Beside, he could still see light far beneath him.  As long as he could see the lights on the ground, he’d know roughly how high up he was. 
He was keeping his eye on one particular bright light in the far distance to use as a reference.  From where he sat it was a long way down still, letting him know that there was still plenty of altitude between the plane and the ground. 
But still, he had a tingle telling him to watch his butt.  He was getting lower than he liked, that was for sure.  He preferred to be high.  He’d be happy when Lincoln appeared. 
The altimeter needle slowly approached 1,650 feet.  1,500 feet, 500 feet above Lincoln was as low as he was willing to go.  If the clouds moved in any more, he’d have to just fly IFR and deal with it.  He turned to mom. 

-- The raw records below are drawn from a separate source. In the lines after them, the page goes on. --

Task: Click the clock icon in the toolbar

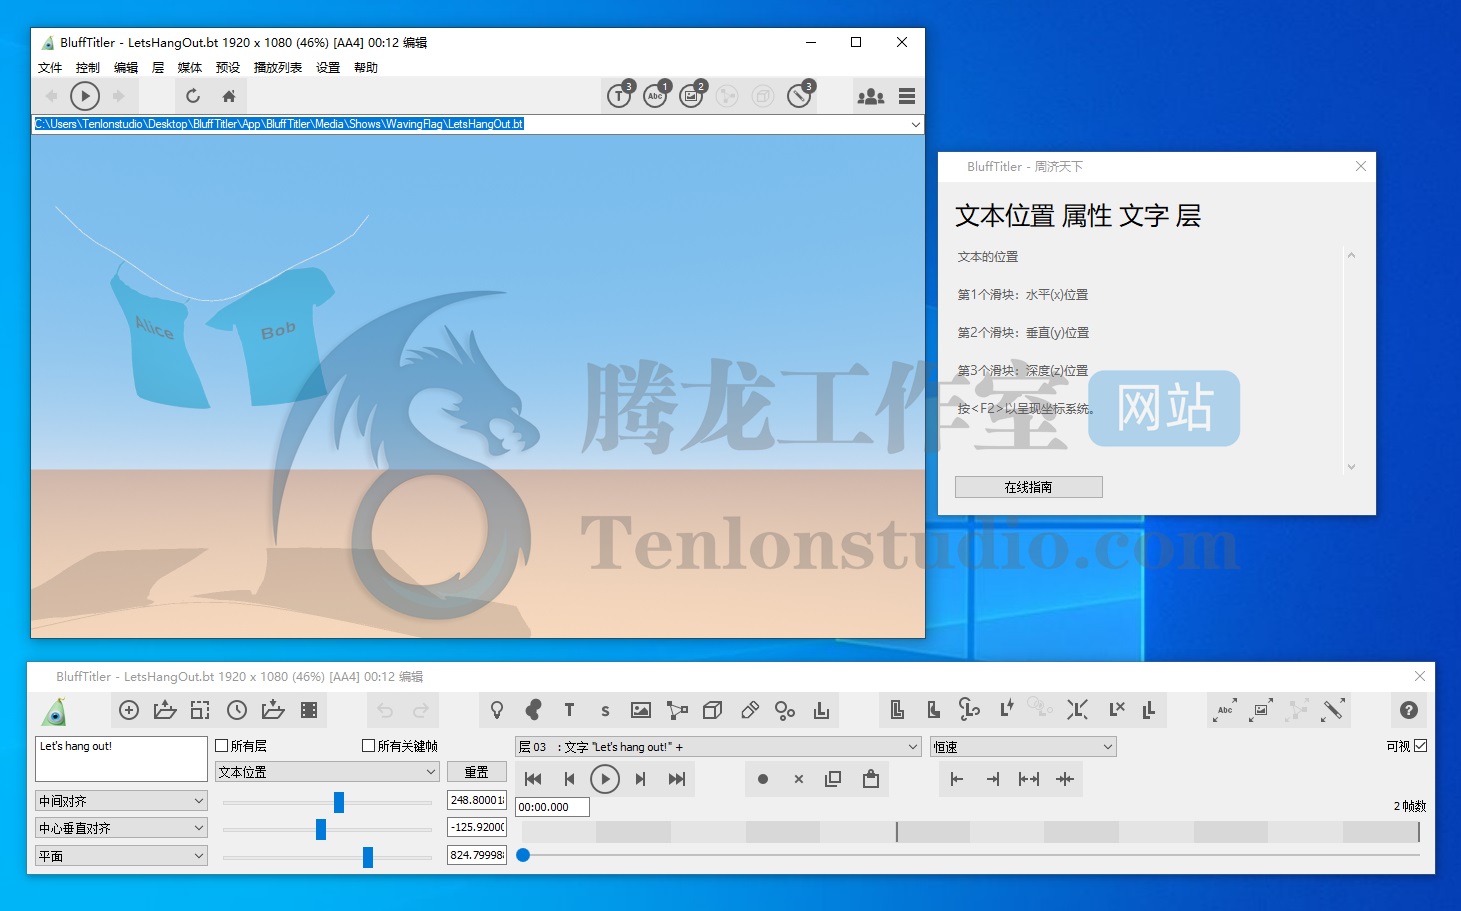Action: point(237,710)
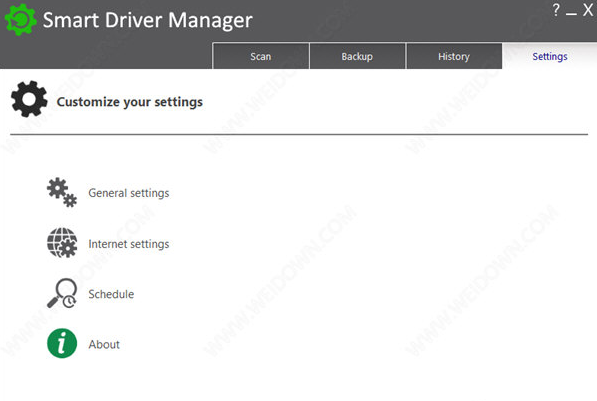The image size is (597, 401).
Task: Click the green About info icon
Action: 62,343
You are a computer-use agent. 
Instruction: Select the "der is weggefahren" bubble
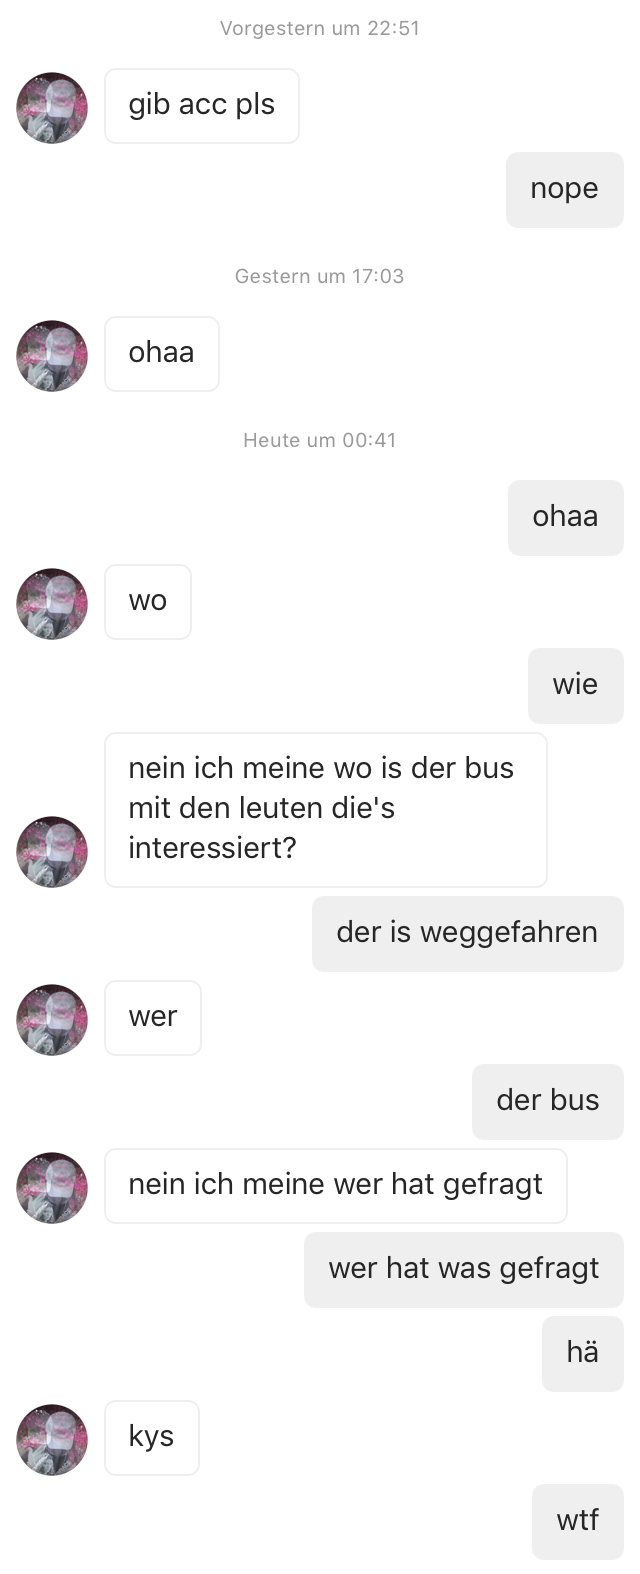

She held Kim in her lap and stared out the windshield into the darkness beyond, looking uneasy.  Her face was silhouetted against the intermittent flash of the wing tip strobe beyond her window.  She glanced at him, and smiled nervously.  They were thinking the same thing.  Dad spoke into his microphone.
            “Were going in pretty low,” he said.  “Why don’t you give Kim to Chris, and help me keep an eye out.  We should try to get our bearings in case the clouds move in again.  I might have to go through them.” 
Mom smiled again.  She unbuckled her seatbelt and turned to get Chris’ attention.  He was sitting awake in his seat and smiled at her immediately as she caught his eye.  He leaned forward to hear her.  She covered her microphone and loudly spoke over the drone of the engines.
“I need you to hold Kim for a little while, okay?” she said. 
He smiled and held out his hands.  Mom gently lifted the sleeping little girl toward Chris over the front seat.  Chris unbuckled his belt and softly took her to him and positioned her on his lap so she faced forward.  Her head lulled back onto his shoulder as he pulled some slack out of the seat belt to make room for her, and then clicked it securely around them both.  Kim settled back into the security of her brother’s embrace and fell quickly back asleep.  Mom looked at her oldest boy and was proud of him.
“I love you,” she mouthed to him, and smiled.